Dataset entries
____

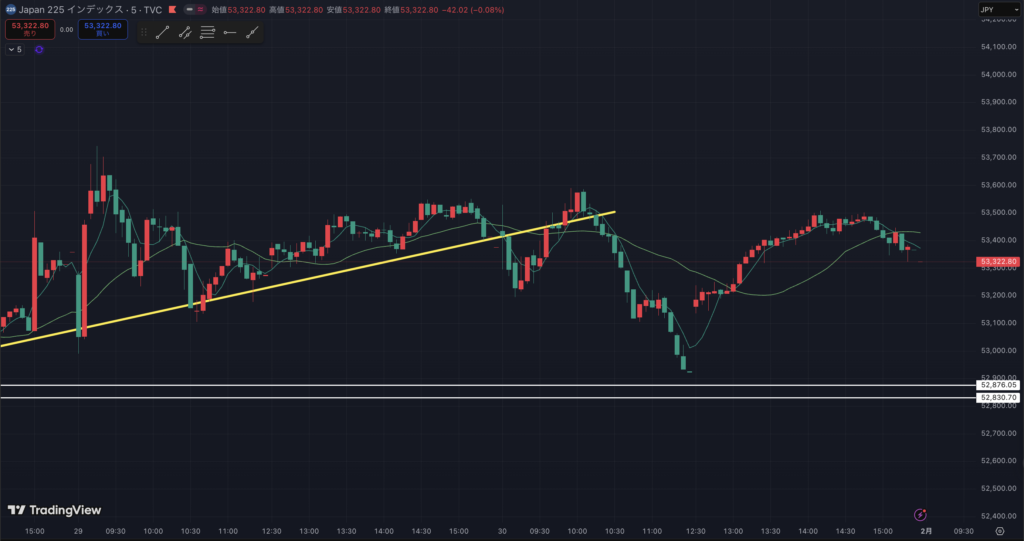Click the drag handle on drawing toolbar

[x=144, y=32]
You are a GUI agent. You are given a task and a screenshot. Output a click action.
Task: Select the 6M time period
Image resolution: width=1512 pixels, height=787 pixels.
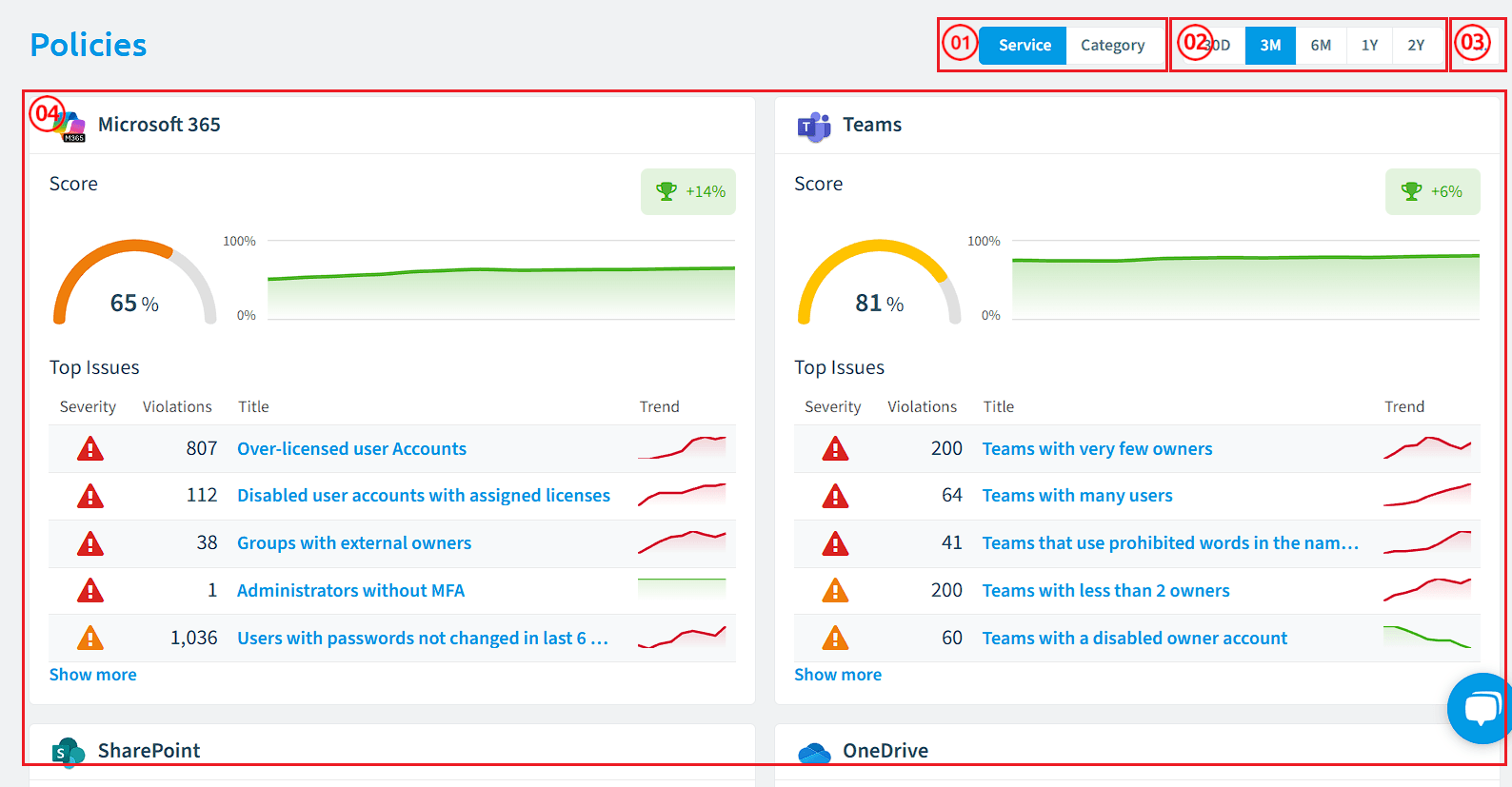coord(1321,45)
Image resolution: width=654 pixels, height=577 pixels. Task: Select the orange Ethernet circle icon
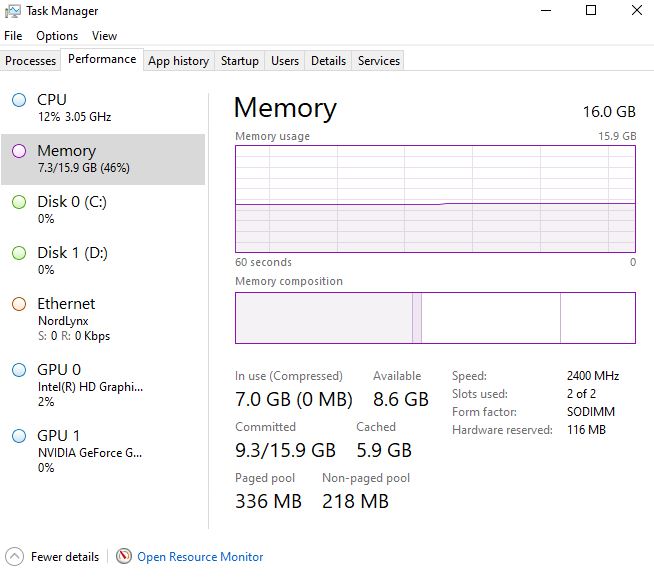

____

ACTION ITEM = What lines of the data include the word "Select"? Copy each of them.

REPLY TO THE TASK =
Task: Select the 6M time period
Image resolution: width=654 pixels, height=577 pixels. Task: Select the orange Ethernet circle icon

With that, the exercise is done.